★秋のはじめには「指輪物語」が、季節が深まると「ムーミン谷の11月」が読みたくなる...というのが、実際に読むかどうかは別として私の心の傾向なのだけど、のはずなのだけれど、今年はなんだかそんな気分でなく、暇だというのに妙にせわしく日が過ぎて、気がつくと師走の声を聞いてしまった。
この間に読んだ本といえば、まずフールニエの「ル・グラン・モーヌ」(邦訳は「さすらいの青春」「でかモーヌ」「モーヌの大将」など)。何年もご無沙汰だったのをふと手にとり、読み返して筋をほとんど忘れているのに驚いた。そう思って省みると、3年以上読み返していない本の粗筋は、たいてい思い出せないことがわかった。そのくせ、「あの本は昔読んだ。よかったなあ」ということは覚えている。つまり自分が何を感じたかだけが漠然と残り、本の中で繰り広げられる出来事はあらかた忘却の海に沈んでいるのだ。これって、私の実生活と同じだなと苦笑い。それはともかく、この本は詩人さんやインテリげんちゃんにオススメです。プラトニックなロマンスが好きな方はハズせません。
★次に手にとったのが、愛読者を自負するP.A.マキリップの「妖女サイベルの呼び声」。まさか忘れてるわけないと思ったが、忘れていた。インクレディブル。読み返してやっぱりいいなと思った。佐藤高子さんの邦訳はことのほか素晴らしい。今でも売られているのかしらんと、Amazon.com
で検索してみたら、思わぬ拾いものをした。「陰陽師」で絶賛された岡野玲子さんが、「コーリング」という題名でコミック化していたのを発見したのだ。取り寄せた。岡野さんは十代の終わりに原作に出会い、没入し、この世界を視覚化したいあまり、とりあえず漫画家になって画力を磨いた...と、あとがきに書いておられた。うん、それくらいいい本だ。
この後、イムリスの平原に佇む忘れられた廃墟やアイシグ山の底深き坑道、吹雪が舞うオスターランドの荒野なんかを久しぶりに旅したくなり、同じ作者のイルスの竪琴(3部作)に手を伸ばした。指輪やゲド戦記ほど有名でないが、もっと評価されていい本じゃ。淡々と続く抽象的で比喩的な描写は彼女の真骨頂で、わけがわからないまま活字を辿り続けるうちに思考が剥ぎ取られ、領国を吹きわたる風に脳みその洗われる心地がいたします。大好き。読み返す回数が多いのでさすがに内容を覚えていた。

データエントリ
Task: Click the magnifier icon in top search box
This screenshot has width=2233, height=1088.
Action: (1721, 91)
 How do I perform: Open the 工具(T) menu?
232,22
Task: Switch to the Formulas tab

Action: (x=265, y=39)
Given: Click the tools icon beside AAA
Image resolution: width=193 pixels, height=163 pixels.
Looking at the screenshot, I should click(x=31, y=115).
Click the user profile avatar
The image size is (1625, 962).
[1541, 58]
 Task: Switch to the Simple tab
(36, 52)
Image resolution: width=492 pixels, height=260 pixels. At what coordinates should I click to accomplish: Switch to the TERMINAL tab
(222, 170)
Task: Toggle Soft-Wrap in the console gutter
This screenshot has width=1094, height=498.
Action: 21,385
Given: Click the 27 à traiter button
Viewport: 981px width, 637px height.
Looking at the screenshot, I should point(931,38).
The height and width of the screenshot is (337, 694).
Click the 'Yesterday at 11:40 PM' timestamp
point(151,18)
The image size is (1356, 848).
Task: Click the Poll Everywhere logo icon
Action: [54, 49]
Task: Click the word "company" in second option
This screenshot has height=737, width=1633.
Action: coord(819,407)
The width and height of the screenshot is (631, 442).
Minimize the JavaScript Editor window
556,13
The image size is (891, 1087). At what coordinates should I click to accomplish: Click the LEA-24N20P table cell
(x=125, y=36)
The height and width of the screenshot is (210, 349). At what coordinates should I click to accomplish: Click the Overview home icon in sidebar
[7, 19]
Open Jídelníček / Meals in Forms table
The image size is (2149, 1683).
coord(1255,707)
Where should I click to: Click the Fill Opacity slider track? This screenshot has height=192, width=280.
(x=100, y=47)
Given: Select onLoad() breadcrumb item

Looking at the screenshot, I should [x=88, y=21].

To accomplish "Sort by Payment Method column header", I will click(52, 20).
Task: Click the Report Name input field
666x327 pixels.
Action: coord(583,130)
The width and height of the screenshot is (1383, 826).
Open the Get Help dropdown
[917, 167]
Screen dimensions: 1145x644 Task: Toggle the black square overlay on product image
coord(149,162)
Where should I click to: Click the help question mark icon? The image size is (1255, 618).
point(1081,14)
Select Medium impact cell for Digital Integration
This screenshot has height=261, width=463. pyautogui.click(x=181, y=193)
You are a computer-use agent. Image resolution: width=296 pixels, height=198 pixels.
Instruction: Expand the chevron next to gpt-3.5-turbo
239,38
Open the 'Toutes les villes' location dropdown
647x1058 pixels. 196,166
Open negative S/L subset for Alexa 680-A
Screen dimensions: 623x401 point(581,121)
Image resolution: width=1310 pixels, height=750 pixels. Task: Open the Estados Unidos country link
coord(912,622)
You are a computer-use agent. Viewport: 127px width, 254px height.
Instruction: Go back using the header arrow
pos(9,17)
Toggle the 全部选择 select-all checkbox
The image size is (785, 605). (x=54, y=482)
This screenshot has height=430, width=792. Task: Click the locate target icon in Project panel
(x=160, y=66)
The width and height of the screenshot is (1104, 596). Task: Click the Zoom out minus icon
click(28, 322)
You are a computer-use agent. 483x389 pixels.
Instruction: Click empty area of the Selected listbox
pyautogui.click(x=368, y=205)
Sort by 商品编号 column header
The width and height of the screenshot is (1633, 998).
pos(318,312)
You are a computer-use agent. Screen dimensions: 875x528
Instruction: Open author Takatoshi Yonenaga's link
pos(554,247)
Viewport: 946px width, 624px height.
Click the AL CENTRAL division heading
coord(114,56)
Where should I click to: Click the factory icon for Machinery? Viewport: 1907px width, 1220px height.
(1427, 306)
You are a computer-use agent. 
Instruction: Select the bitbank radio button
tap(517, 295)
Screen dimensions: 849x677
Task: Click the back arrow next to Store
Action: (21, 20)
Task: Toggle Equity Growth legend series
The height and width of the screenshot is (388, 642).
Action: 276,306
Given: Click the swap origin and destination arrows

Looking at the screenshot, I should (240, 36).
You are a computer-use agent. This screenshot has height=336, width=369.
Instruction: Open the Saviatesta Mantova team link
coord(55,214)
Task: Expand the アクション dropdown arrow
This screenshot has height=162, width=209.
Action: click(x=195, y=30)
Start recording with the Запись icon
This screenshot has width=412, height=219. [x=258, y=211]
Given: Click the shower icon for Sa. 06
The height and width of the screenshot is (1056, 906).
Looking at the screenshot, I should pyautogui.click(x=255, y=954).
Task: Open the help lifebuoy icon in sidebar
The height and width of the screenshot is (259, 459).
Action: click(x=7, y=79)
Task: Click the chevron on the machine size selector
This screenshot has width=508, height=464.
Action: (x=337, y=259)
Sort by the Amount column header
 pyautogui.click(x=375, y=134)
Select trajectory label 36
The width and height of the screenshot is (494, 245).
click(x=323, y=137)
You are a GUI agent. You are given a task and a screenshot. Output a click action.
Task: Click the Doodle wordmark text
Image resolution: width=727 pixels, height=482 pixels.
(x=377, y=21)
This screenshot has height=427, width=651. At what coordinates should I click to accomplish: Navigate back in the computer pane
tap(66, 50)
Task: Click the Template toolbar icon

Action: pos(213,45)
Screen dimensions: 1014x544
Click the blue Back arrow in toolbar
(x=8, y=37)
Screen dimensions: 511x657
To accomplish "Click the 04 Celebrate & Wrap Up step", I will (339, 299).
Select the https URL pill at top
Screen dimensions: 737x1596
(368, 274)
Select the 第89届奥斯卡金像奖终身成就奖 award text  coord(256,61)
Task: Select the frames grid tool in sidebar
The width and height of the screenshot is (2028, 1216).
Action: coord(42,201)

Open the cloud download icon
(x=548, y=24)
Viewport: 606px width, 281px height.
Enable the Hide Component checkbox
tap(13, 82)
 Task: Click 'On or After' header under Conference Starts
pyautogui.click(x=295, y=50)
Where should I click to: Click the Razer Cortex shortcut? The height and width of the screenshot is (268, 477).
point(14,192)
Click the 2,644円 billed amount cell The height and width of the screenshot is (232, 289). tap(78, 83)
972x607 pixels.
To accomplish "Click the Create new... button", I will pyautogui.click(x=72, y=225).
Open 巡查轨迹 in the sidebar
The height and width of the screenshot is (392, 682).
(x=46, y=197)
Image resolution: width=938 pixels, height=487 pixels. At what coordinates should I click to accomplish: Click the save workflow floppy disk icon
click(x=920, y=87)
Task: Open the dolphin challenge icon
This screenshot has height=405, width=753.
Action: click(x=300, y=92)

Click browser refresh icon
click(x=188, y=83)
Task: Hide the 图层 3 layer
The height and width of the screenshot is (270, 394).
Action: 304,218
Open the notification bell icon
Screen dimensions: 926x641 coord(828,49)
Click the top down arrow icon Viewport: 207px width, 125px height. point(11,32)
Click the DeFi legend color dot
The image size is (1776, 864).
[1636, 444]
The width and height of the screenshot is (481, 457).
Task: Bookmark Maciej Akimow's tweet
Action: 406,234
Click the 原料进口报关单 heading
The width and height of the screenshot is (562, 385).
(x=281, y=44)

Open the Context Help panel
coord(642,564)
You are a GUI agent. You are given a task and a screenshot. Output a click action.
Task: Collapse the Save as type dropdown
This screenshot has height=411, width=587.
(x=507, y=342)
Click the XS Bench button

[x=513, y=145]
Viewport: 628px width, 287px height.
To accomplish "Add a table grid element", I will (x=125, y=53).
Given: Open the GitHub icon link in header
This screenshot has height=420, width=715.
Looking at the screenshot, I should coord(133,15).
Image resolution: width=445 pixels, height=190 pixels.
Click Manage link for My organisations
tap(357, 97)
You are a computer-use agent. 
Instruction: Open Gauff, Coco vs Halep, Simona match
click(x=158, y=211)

課題:
a - 読書についての文章のうち、「この後、イムリスの平原に佇む」から「でさすがに内容を覚えていた。」までを一字一句違えずに書き写してください。
b - 読書についての文章に照らし、以下の記述が一致するかどうかをそれぞれ「はい」か「いいえ」で答え、判断の根拠となる語句をそのまま引用せよ。
(i) 書き手は「ル・グラン・モーヌ」を読み返したとき、その筋をよく覚えていた。
(ii) 岡野玲子さんは原作の世界を視覚化したくて漫画家になった。
(iii) 書き手は「イルスの竪琴」の内容を覚えていた。
c - 読書についての文章の最後の文に続けて、その先を書け。
エントリは独立した別個の資料である。

解答:
a -
この後、イムリスの平原に佇む忘れられた廃墟やアイシグ山の底深き坑道、吹雪が舞うオスターランドの荒野なんかを久しぶりに旅したくなり、同じ作者のイルスの竪琴(3部作)に手を伸ばした。指輪やゲド戦記ほど有名でないが、もっと評価されていい本じゃ。淡々と続く抽象的で比喩的な描写は彼女の真骨頂で、わけがわからないまま活字を辿り続けるうちに思考が剥ぎ取られ、領国を吹きわたる風に脳みその洗われる心地がいたします。大好き。読み返す回数が多いのでさすがに内容を覚えていた。

b -
(i) いいえ。「読み返して筋をほとんど忘れているのに驚いた」
(ii) はい。「この世界を視覚化したいあまり、とりあえず漫画家になって画力を磨いた」
(iii) はい。「読み返す回数が多いのでさすがに内容を覚えていた」

c -
★もうせんから大林宣彦の尾道3部作(映画)を、久々に堪能したいな、今見るとどんな感じかなと気にかけていたところ、TSUTAYAの100円デーがあったのを潮に、まず1作目の「転校生」を借りて見た。続いて原作を読み返した。山中恒の「おれがあいつであいつがおれで」。この作品はTVでも繰り返しキャストを変えて映像化されたが、山中さんの文章には独特の勢いがあり、やっぱり本で読むのが一番だ。映画「転校生」は大林流の抒情がかなりかぶっているので、別作品として楽しみたい。ついでながら尾道3作目の「さびしんぼう」も、山中さんの「なんだかへんて子」が原作。結末のキレが素晴らしい。でも、作品としては映画のが好きです。こういうテーマは抒情たっぷりで語って善し。夕陽の瀬戸を船が渡るし、富田靖子は横顔見せてピアノを弾く。
話を本に戻せば、もはや驚く気もしないが、やっぱり筋を忘れていた。機会逃すまじと、「ぼくがぼくであること」、「とべたら本こ」、山中作品を続けて読んだ。「ぼくが...」は半分覚えていたが、「とべたら...」はすっぱり記憶からとんでいた。マジっスか?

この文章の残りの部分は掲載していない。